::: RECORDS SUPPLIED
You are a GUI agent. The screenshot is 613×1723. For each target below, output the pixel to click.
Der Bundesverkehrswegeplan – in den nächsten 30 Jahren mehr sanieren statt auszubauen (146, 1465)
::::::
::: RECORDS SUPPLIED
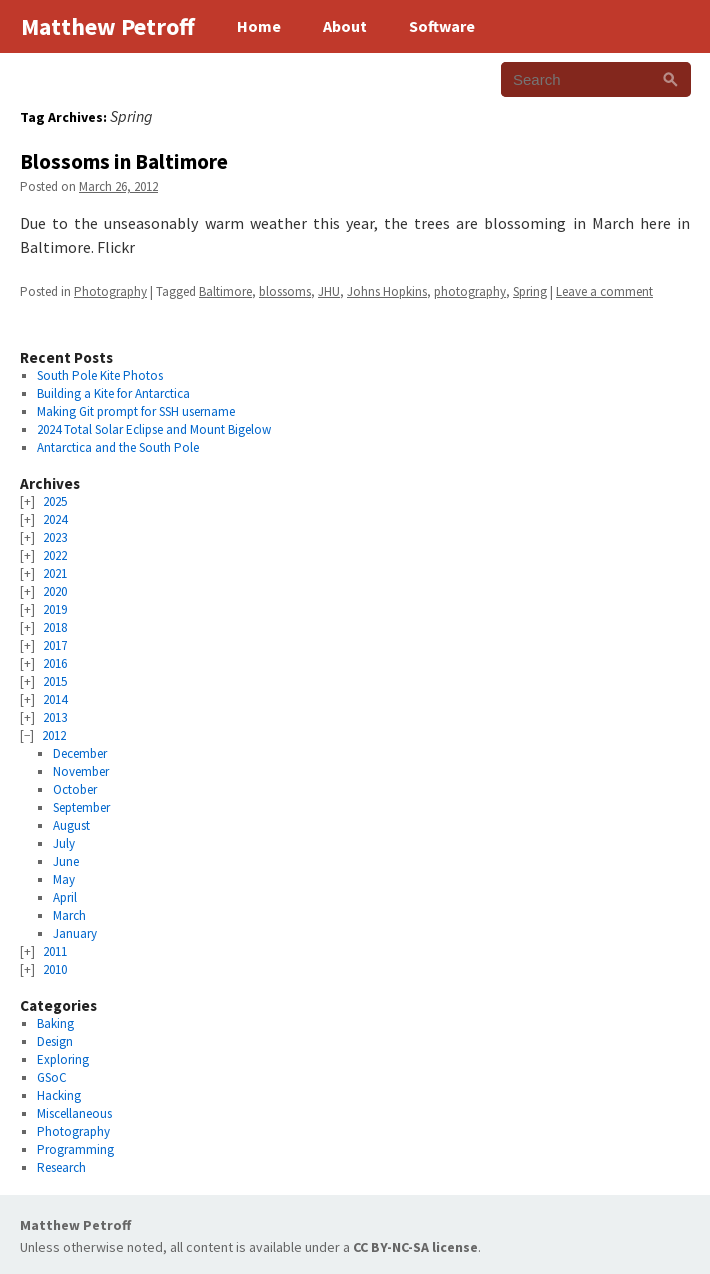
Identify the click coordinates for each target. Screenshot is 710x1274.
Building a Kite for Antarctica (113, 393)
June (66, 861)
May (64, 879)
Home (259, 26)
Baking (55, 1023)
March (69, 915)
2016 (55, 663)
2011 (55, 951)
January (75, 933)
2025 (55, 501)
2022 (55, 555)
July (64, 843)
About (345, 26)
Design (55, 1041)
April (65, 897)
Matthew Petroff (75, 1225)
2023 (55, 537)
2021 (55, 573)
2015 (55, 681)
::::::
Reproduce only the entries in the stretch from the one containing "2011 (55, 951)" through the one containing "2015 (55, 681)", substituting "Photography" for "Design" and leaving everything else unchanged.

RIGHT ANSWER »
2011 (55, 951)
January (75, 933)
2025 (55, 501)
2022 (55, 555)
July (64, 843)
About (345, 26)
Photography (55, 1041)
April (65, 897)
Matthew Petroff (75, 1225)
2023 (55, 537)
2021 (55, 573)
2015 (55, 681)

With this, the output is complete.